**Exercise goal**
In two sentences, summarize the text below about inflation and U.S. interest rates.

**Text segment**
▶

If recent U.S. job reports had been weak instead of strong, there would be loud calls for rate cuts. Yet core inflation remains around 3%, and consumer prices have risen 30% this decade, making the cost of living the hottest issue in American politics. Despite this, there is no outcry for rate hikes. The easy-money camp argues that inflation will pass after each supply shock, whether from the pandemic, tariffs, or geopolitical events. But shocks are constant, and the Fed cannot keep accommodating them.

U.S. politicians resist rate hikes out of fear that someone will get hurt. However, high prices cause more pain than high rates. Persistent inflation has suppressed real wage growth and led to rising defaults on mortgages, credit cards, and car loans. A Fed study found that car loan defaults surged not because of higher borrowing costs, but because buyers needed larger loans to cover soaring sticker prices—up 40% this decade.

The AI Excuse

Another common excuse for easy money is artificial intelligence. In the 1990s, Alan Greenspan justified low rates by citing the internet's potential to boost productivity and curb inflation. Today, some Fed officials, including Warsh, see similar promise in AI. While that may prove true in the long run, the immediate impact of AI is inflationary, as Big Tech's massive investments drive up costs for electricity, semiconductors, and other inputs.

Ruchir Sharma, chair of Rockefeller International and author of What Went Wrong With Capitalism, argues that the Fed must end its easy-money bias now. A rate hike at Warsh's first meeting would signal a commitment to price stability and protect the living standards of ordinary Americans.

◀

**Data section**

▶

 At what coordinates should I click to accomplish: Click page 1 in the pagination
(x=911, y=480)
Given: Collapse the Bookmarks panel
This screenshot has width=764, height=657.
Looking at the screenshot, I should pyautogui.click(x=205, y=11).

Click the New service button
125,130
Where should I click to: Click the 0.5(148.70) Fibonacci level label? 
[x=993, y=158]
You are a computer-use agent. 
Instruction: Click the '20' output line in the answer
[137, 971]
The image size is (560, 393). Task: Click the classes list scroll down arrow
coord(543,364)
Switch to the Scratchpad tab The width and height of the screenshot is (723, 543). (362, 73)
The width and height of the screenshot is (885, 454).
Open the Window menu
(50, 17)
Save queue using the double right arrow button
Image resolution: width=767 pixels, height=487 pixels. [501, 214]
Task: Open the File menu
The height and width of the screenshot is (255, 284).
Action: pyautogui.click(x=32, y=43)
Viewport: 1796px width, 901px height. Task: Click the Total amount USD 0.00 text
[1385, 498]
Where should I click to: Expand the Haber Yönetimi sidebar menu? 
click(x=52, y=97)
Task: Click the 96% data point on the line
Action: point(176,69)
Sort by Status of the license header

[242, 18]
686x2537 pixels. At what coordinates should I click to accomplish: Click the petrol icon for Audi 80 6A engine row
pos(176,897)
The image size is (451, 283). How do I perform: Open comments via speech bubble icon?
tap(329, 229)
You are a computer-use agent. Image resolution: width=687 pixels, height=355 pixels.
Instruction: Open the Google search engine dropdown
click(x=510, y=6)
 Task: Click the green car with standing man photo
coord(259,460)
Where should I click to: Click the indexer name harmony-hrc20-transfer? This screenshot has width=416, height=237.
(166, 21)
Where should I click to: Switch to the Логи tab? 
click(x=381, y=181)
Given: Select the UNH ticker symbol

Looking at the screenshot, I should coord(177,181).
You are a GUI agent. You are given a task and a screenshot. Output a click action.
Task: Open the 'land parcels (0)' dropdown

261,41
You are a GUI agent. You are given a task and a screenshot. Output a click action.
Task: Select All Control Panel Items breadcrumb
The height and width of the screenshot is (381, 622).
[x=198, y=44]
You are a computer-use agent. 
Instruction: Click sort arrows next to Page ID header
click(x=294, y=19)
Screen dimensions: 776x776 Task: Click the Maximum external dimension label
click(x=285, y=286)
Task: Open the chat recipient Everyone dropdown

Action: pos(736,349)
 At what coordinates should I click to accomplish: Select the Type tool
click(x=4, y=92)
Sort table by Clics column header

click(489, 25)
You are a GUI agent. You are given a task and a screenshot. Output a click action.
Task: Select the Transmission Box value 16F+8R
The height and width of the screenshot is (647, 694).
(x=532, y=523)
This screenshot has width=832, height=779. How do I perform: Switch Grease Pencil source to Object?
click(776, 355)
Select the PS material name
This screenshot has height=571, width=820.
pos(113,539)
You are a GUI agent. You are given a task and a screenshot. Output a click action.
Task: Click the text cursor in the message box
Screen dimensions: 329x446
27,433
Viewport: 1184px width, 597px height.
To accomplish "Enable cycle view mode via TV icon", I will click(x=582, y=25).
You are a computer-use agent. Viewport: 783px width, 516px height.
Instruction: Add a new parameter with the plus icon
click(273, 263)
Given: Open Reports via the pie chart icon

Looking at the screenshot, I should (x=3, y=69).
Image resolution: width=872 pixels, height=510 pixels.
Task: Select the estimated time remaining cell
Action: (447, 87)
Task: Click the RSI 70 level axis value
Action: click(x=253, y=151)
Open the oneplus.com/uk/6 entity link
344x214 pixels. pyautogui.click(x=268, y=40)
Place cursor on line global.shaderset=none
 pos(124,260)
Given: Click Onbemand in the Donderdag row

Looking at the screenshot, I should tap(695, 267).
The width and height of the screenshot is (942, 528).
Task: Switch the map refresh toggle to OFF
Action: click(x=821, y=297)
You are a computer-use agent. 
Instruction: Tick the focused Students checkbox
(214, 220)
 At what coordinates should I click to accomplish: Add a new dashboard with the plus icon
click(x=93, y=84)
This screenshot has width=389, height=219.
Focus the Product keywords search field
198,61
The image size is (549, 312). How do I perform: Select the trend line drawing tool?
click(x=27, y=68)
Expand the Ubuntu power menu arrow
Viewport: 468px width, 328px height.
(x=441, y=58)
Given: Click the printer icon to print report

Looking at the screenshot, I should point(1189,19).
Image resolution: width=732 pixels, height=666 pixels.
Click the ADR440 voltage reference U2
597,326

◀

**Reply to the task**
Although core inflation remains around 3% and high prices cause more pain than high rates, U.S. politicians resist rate hikes, while supporters of easy money argue that inflation will pass after each supply shock or that AI will boost productivity. Ruchir Sharma argues that the Fed must end its easy-money bias now, because AI's immediate impact is inflationary and a rate hike at Warsh's first meeting would signal a commitment to price stability.